CTIOs need to think about marketing and strategy as much as they do network and IT, a new report from TM Forum has claimed.
The report, coinciding with its Digital Transformation Asia event in Kuala Lumpur, said the demands of successful digital transformation meant it was "essential" that an operator needs one leader to take charge of both network and IT parts of the business.
Catherine Haslam, Senior Analyst, TM Forum, said: “A decade ago, the demarcation between the CTO and CIO roles was clear and obvious: The CTO was responsible for the technical delivery and operation of the network, while the CIO’s domain was to provide the IT systems used by staff and customer-facing systems.
“Today, the reality for CSPs is that demand for capacity and data usage are growing far more quickly than revenue is rising. Yet, no matter how dramatic, efficiency gains alone are not enough. Networks must also support new services and capabilities in an agile, flexible and dynamic way. These capabilities are best enabled by IT.”
The report said an operator's digital transformation success hinges upon the CTIO, whose tasks have evolved beyond those of the CTO and CIO to incorporate more consumer facing and strategic duties.
Haslam added: “A labyrinth of complexity sits behind a simple title change. The differences in skills, tools, timescales, working practices, not to mention culture, is vast. The modern CSP technology leader is a rare breed who crosses many skill-set barriers. Not only merging IT skills and engineering knowledge, but also embracing characteristics more traditionally associated with business leaders, marketing teams and strategy advisors.

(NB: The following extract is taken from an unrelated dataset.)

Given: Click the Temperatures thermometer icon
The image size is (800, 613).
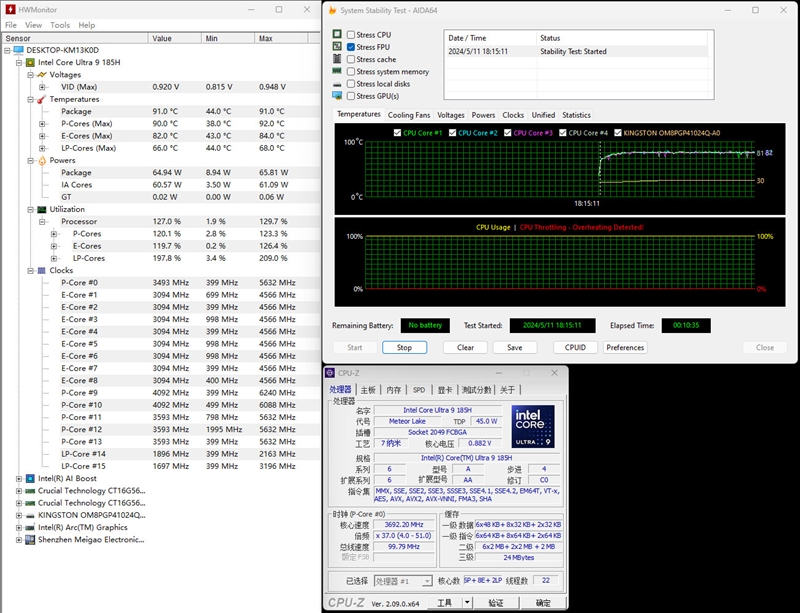Looking at the screenshot, I should 42,99.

"Where once the technology leader was judged by throughput speeds, capacity gains and coverage, today’s CTIO is often rewarded based on meeting business objectives, not technical key performance indicators (KPIs). One technology leader we interviewed even stated that his company measured CTIO success on improvements in customer value.”

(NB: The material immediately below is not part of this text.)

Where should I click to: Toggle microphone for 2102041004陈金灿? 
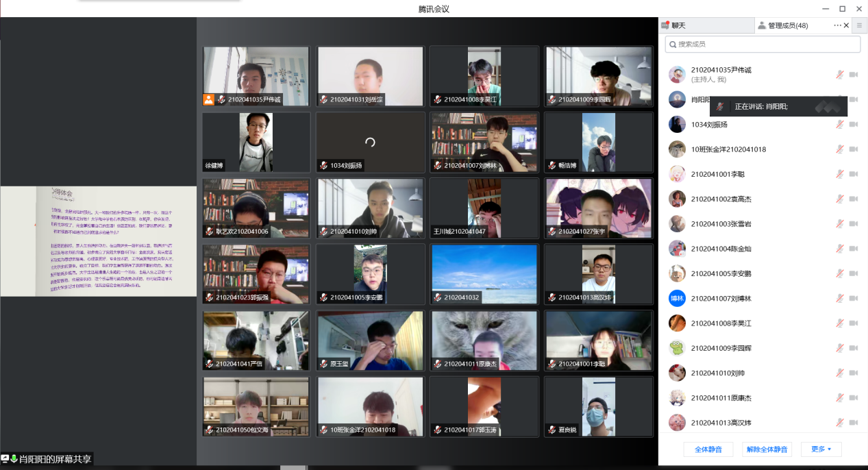(x=839, y=249)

The report also highlighted how the vendor/operator relationship needs to evolve to reflect the evolution of networks and ongoing virtualisation projects.
While operators polled empathised with the challenges vendors are facing, they also expressed frustration at them lagging behind their requirements for virtualisation and DevOps.
Haslam added: “Network evolution and virtualization is complicated. It involves not only changes in behavior from CSPs and its technology leaders, but also in the vendor community.
"Just like CSPs, suppliers must change the way they develop, deliver and charge for products and services.”